Charny obéit. Il courut les taillis jusqu’aux murs.
– Personne, fit-il en revenant.
– Où s’est passée la scène que vous racontiez?
– Madame, à l’instant même, en revenant de mon exploration, j’ai reçu un coup terrible dans le cœur. Je vous ai aperçue à l’endroit même où ces nuits dernières je vis… la fausse reine de France.
– Ici! s’écria la reine en s’éloignant avec dégoût de la place qu’elle occupait.
– Sous ce châtaignier, oui, madame.
– Mais alors, monsieur, dit Marie-Antoinette, ne restons pas ici, car s’ils y sont venus ils y reviendront.
Charny suivit la reine dans une autre allée. Son cœur battait si fort qu’il craignit de ne pas entendre le bruit de la porte qui allait s’ouvrir.

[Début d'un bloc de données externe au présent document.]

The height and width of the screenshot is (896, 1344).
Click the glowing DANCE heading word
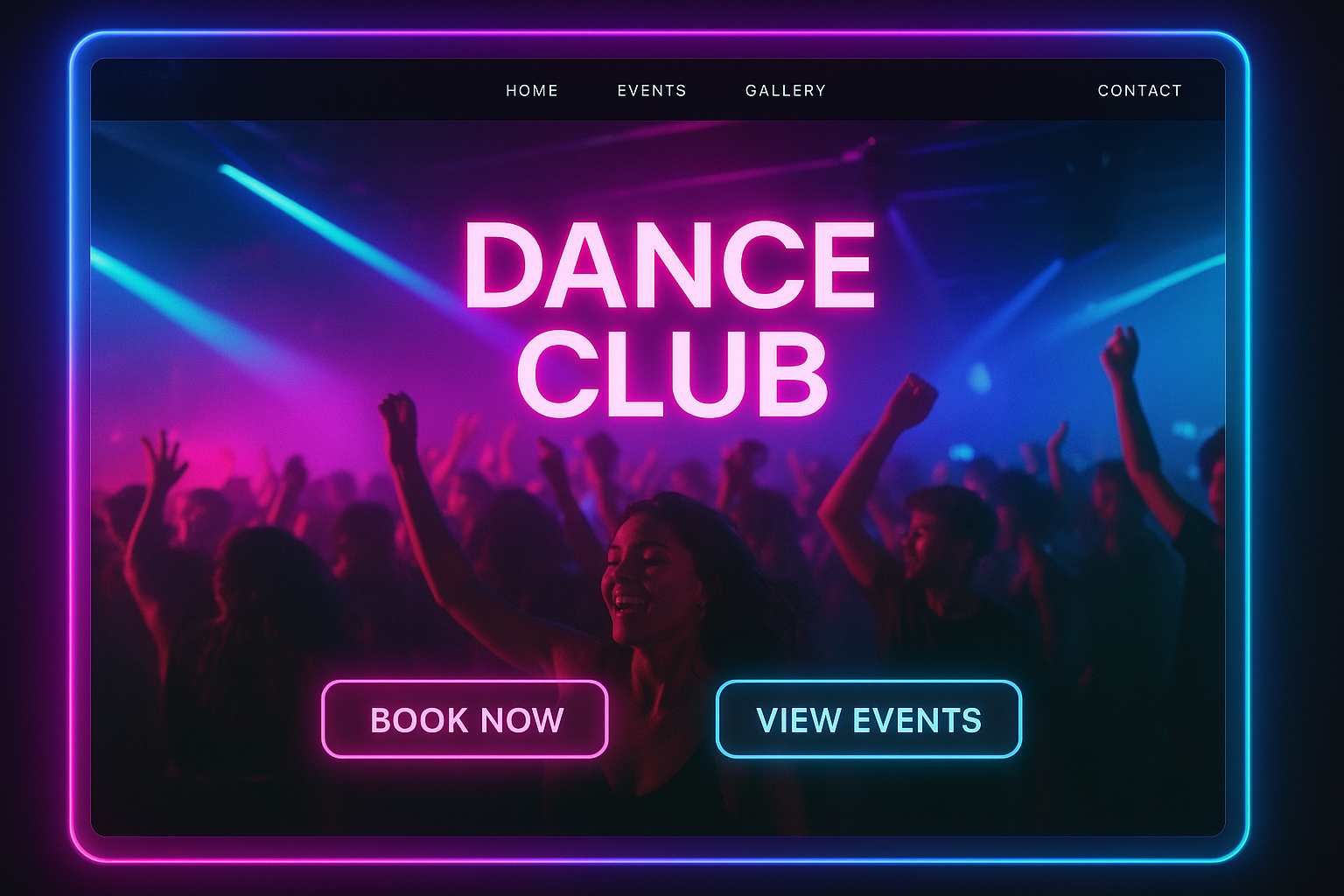669,264
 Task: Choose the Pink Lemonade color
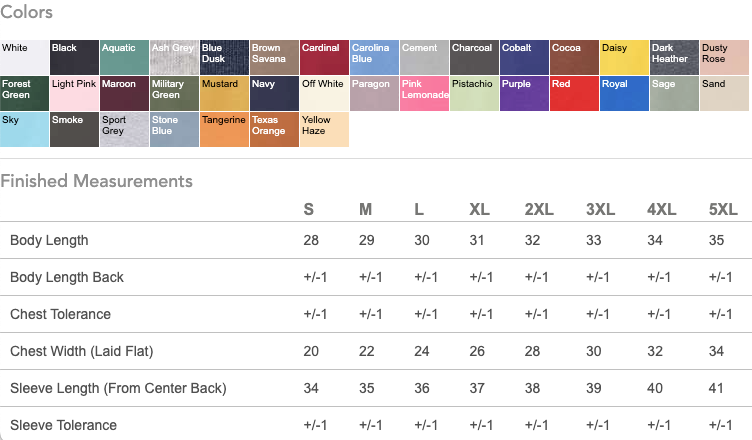[x=424, y=93]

Elle, silencieuse et fière, attendait que la preuve vivante de son innocence apparût.
Minuit sonna. La porte ne s’ouvrit pas.
Une demi-heure s’écoula, pendant laquelle Marie-Antoinette demanda plus de dix fois à Charny si les imposteurs avaient été bien exacts à chacun de leurs rendez-vous.
Trois quarts après minuit sonnèrent à Saint-Louis de Versailles.
La reine frappa du pied avec impatience.
– Vous verrez qu’ils ne viendront pas aujourd’hui, dit-elle; ces sortes de malheurs n’arrivent qu’à moi!
Et en disant ces mots elle regardait Charny comme pour lui chercher querelle, si elle avait surpris en ses yeux le moindre éclat de triomphe ou d’ironie.
Mais lui, pâlissant à mesure que ses soupçons revenaient, gardait une attitude tellement grave et mélancolique, que certainement son visage reflétait en ce moment la sereine patience des martyrs et des anges.
La reine lui prit le bras et le ramena au châtaignier sous lequel ils avaient fait leur première station.
– Vous dites, murmura-t-elle, que c’est ici que vous avez vu.
– Ici même, madame.
– Ici, que la femme a donné une rose à l’homme.
– Oui, Votre Majesté.
Et la reine était si faible, si fatiguée du long séjour fait dans ce parc humide, qu’elle s’adossa au tronc de l’arbre, et pencha sa tête sur sa poitrine.
Insensiblement, ses jambes fléchirent; Charny ne lui donnait pas le bras, elle tomba plutôt qu’elle ne s’assit sur l’herbe et la mousse.
Lui, demeurait immobile et sombre.
Elle appuya ses deux mains sur son visage, et Charny ne put voir une larme de cette reine glisser entre ses doigts longs et blancs.